# GIVEN RECORDS:
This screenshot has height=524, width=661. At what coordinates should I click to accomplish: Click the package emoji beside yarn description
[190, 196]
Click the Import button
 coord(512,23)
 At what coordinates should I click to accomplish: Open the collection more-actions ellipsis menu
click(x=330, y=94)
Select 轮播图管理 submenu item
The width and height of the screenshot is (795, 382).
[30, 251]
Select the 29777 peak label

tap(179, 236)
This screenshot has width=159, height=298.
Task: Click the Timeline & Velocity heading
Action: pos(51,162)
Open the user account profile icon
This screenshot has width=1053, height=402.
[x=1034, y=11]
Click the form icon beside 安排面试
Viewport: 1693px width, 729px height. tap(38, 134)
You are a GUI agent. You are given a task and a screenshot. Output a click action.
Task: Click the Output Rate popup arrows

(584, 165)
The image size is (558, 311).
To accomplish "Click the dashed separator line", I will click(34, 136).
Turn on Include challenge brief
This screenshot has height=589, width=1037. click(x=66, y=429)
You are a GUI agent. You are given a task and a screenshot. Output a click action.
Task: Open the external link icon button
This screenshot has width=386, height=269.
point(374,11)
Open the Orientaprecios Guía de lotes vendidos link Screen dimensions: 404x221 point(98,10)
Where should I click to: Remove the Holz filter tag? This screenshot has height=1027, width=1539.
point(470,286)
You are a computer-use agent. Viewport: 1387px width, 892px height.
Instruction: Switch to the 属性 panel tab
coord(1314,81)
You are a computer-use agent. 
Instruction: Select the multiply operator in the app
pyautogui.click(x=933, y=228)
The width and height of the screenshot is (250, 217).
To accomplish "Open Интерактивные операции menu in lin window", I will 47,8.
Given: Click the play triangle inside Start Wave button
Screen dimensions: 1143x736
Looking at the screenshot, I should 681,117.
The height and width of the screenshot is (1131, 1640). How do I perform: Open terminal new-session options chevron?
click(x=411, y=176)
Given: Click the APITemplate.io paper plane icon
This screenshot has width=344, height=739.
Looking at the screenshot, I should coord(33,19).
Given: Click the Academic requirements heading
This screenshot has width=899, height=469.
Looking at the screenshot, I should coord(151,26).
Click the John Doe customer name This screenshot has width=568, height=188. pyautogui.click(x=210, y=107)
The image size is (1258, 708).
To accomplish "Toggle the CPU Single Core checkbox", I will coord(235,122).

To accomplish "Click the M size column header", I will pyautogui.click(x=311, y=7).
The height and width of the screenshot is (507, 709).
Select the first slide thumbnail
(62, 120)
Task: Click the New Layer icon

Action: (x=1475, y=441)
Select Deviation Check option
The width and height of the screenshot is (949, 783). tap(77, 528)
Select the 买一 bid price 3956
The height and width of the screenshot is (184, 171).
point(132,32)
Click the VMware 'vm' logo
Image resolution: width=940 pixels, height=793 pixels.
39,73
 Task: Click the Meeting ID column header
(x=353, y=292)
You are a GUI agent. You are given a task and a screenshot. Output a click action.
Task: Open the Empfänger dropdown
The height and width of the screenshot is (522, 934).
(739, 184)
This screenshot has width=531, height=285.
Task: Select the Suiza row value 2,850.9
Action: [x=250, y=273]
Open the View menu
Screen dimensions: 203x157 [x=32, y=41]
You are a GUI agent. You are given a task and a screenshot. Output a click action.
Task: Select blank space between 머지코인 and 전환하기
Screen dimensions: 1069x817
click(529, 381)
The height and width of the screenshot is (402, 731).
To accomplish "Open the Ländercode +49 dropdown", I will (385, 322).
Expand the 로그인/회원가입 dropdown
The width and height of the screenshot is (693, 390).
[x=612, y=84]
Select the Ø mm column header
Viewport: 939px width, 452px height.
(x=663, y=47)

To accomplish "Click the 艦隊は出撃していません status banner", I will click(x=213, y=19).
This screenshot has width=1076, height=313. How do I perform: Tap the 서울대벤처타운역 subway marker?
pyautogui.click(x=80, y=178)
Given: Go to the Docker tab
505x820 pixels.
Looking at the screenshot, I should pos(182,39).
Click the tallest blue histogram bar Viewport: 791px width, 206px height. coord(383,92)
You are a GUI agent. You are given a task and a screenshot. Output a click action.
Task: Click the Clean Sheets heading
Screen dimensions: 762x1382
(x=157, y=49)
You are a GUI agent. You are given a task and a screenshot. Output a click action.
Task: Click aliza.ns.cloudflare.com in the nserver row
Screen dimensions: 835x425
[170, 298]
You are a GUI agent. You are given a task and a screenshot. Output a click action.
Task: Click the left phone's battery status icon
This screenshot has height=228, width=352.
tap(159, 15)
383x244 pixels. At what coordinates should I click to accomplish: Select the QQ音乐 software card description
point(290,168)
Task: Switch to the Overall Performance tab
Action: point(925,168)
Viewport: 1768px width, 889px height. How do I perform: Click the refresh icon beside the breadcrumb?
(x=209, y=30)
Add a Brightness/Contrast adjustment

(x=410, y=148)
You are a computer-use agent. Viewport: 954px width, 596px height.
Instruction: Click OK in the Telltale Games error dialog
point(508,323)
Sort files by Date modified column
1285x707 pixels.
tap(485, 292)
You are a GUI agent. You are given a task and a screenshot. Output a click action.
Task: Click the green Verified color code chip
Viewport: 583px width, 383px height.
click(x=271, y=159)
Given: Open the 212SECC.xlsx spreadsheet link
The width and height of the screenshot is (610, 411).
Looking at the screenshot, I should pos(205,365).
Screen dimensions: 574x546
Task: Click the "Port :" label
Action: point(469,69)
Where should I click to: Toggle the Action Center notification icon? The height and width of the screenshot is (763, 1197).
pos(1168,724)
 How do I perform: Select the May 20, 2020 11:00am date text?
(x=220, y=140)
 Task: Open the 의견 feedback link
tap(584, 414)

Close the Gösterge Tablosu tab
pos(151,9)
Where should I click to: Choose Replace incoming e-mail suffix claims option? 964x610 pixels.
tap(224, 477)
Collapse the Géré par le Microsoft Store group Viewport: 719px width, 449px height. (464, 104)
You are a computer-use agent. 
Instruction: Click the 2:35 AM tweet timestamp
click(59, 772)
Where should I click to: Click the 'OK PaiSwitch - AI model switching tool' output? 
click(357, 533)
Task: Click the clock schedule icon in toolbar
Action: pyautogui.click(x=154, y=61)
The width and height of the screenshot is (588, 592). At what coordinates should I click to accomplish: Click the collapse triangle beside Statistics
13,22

# WHAT TO PRODUCE:
Repeat the records word for word, starting at the line that contains "Collapse the Géré" and ending with the last line of the records, both ends included.

# ANSWER TO THIS PROBLEM:
Collapse the Géré par le Microsoft Store group Viewport: 719px width, 449px height. (464, 104)
You are a computer-use agent. 
Instruction: Click the 2:35 AM tweet timestamp
click(59, 772)
Where should I click to: Click the 'OK PaiSwitch - AI model switching tool' output? 
click(357, 533)
Task: Click the clock schedule icon in toolbar
Action: pyautogui.click(x=154, y=61)
The width and height of the screenshot is (588, 592). At what coordinates should I click to accomplish: Click the collapse triangle beside Statistics
13,22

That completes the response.